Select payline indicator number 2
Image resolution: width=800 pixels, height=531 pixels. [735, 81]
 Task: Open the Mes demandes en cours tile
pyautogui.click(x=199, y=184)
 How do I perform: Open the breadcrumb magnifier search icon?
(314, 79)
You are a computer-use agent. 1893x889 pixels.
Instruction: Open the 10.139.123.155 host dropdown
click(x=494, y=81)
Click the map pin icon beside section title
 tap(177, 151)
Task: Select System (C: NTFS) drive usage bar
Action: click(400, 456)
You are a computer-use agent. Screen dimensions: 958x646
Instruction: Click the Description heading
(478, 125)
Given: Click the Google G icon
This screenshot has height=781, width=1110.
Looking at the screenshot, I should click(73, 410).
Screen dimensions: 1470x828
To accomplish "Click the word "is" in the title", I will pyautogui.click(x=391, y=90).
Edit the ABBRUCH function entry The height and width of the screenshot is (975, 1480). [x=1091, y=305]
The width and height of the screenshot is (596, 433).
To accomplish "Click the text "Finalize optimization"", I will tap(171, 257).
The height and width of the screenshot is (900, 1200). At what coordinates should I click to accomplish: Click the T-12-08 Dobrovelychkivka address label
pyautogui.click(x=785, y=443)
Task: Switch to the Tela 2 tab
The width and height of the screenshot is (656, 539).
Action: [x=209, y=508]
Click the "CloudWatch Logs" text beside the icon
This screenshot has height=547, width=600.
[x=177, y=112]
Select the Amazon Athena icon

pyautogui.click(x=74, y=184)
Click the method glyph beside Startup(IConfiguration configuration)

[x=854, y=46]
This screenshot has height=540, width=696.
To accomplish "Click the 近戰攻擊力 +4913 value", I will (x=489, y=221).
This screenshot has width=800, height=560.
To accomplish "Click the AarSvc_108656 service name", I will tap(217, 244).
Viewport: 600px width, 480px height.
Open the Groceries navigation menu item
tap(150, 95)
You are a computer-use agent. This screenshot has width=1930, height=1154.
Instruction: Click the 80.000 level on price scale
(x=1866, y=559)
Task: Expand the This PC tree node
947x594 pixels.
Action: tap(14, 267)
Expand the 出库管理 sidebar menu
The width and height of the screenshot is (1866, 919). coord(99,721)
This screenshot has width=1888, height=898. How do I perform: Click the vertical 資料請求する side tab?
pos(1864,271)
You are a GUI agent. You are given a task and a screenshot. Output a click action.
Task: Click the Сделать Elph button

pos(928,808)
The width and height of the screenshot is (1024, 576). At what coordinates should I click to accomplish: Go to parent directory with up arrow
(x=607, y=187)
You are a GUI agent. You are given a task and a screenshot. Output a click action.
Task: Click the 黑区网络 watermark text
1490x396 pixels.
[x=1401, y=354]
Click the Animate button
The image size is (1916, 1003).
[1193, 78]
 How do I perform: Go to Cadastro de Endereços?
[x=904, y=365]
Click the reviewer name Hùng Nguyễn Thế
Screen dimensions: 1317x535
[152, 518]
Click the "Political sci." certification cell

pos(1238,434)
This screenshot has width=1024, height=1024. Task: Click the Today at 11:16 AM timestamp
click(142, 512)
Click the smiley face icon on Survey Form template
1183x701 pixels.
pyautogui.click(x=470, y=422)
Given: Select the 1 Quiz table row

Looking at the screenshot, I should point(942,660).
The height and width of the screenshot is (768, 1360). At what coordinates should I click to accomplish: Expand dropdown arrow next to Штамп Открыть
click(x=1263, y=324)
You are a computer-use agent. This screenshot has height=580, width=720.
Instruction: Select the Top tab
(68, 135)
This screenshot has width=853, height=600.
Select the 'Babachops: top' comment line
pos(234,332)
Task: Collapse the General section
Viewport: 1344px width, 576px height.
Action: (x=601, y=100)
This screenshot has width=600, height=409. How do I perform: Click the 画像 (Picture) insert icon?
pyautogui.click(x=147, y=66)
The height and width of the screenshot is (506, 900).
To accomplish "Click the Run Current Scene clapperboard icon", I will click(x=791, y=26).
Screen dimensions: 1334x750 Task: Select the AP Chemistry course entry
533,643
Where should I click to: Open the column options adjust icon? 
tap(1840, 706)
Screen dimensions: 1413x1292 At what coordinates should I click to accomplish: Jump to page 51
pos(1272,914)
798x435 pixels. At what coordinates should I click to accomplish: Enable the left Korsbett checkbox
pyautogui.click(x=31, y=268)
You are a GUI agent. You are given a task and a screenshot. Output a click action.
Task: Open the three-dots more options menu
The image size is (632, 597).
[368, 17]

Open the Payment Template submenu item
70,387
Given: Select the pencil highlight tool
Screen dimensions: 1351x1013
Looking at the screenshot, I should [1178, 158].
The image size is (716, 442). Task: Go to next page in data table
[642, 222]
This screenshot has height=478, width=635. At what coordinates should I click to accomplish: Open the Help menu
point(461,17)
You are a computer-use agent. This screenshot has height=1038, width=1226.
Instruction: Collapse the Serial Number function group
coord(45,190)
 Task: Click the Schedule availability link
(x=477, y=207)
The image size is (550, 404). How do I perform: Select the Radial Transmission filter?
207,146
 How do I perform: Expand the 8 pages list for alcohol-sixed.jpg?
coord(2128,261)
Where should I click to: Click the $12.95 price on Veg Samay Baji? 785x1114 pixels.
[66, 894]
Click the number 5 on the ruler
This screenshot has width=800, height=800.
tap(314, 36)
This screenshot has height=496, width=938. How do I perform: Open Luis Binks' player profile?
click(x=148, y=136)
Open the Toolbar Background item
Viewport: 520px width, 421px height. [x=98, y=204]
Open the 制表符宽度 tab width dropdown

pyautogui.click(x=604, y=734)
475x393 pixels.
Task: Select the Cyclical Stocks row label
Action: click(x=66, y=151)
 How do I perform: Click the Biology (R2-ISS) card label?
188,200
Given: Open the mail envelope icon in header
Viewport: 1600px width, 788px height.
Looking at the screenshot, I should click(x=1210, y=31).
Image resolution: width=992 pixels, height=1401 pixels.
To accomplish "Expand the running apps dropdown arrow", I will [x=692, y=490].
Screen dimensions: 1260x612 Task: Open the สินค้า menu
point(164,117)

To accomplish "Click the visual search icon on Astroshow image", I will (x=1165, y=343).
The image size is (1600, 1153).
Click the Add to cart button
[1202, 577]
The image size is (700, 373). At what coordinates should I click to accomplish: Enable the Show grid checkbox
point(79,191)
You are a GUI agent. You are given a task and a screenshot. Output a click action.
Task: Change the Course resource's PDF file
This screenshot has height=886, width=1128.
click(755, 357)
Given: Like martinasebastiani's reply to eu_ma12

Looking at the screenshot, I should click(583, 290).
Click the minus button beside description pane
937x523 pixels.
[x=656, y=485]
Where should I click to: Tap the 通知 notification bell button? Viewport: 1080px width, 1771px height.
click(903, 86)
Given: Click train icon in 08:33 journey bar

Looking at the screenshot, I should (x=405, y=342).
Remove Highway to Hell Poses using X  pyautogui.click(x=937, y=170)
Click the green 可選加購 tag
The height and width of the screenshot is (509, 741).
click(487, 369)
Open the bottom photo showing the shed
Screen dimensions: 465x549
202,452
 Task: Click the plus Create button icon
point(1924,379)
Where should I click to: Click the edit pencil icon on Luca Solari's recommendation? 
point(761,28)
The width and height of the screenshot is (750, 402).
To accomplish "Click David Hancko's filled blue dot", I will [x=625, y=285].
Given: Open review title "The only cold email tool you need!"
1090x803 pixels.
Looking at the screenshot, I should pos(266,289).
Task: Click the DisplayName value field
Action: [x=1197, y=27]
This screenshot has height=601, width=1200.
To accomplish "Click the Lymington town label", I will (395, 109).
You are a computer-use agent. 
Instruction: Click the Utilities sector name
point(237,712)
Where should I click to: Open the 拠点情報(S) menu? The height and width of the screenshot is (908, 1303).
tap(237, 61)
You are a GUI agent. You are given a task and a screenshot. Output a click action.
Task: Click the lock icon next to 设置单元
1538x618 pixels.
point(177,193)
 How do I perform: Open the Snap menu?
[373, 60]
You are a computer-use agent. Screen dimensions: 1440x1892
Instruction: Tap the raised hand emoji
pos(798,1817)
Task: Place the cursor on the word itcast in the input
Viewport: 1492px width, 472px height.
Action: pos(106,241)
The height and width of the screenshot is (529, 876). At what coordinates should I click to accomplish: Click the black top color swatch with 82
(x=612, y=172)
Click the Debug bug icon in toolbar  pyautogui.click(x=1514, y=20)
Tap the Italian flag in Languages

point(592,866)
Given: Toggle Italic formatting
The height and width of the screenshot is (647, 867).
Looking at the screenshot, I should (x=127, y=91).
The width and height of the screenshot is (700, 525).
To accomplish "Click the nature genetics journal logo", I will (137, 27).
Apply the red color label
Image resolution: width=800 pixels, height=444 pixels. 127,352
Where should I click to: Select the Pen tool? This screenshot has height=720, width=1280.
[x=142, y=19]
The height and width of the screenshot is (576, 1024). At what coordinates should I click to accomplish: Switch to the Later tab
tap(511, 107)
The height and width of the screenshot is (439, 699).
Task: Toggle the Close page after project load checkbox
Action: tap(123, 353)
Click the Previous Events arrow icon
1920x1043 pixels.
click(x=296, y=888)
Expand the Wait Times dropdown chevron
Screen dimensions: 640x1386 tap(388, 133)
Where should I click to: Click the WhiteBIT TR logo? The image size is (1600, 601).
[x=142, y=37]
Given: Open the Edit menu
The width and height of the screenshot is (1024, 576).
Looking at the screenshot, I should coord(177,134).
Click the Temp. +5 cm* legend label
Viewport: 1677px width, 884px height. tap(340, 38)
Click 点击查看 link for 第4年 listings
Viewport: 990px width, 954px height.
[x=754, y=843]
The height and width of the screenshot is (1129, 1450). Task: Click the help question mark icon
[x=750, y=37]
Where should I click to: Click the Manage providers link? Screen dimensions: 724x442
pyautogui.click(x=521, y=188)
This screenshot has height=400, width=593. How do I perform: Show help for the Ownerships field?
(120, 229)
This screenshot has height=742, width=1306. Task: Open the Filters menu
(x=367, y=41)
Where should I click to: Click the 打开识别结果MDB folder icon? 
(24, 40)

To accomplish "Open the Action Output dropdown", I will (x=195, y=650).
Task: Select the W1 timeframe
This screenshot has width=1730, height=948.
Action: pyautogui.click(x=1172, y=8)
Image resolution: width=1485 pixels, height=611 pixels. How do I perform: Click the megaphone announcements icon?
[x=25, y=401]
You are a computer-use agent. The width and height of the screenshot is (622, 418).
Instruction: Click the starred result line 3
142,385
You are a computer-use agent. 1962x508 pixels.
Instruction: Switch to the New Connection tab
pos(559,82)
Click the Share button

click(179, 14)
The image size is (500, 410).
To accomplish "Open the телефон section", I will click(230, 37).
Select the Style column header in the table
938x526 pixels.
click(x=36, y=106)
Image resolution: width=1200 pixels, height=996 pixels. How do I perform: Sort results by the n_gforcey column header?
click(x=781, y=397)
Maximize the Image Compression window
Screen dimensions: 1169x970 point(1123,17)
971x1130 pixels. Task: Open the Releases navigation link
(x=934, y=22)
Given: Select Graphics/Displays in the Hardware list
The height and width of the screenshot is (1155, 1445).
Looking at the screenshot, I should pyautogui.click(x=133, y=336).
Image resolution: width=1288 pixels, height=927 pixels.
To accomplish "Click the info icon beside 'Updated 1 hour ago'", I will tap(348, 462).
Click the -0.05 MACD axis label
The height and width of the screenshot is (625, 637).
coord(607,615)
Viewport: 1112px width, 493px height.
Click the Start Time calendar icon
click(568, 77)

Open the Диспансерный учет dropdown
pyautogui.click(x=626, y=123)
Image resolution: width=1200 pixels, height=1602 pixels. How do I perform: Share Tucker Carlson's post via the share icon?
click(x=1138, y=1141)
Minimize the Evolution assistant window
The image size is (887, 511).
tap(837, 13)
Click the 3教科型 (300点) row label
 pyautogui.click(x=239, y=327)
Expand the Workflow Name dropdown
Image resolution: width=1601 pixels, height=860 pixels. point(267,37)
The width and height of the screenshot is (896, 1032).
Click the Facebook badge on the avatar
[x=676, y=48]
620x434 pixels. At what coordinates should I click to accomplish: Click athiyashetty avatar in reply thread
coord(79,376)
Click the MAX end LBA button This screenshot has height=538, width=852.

################

Copy each line above that has the word "computer".

--- Answer area ---
You are a computer-use agent. 1893x889 pixels.
You are a computer-use agent. Screen dimensions: 958x646
You are a computer-use agent. This screenshot has width=1930, height=1154.
You are a computer-use agent. This screenshot has height=580, width=720.
You are a computer-use agent. This screenshot has height=1038, width=1226.
You are a computer-use agent. 
You are a computer-use agent. Screen dimensions: 1440x1892
You are a computer-use agent. The width and height of the screenshot is (622, 418).
You are a computer-use agent. 1962x508 pixels.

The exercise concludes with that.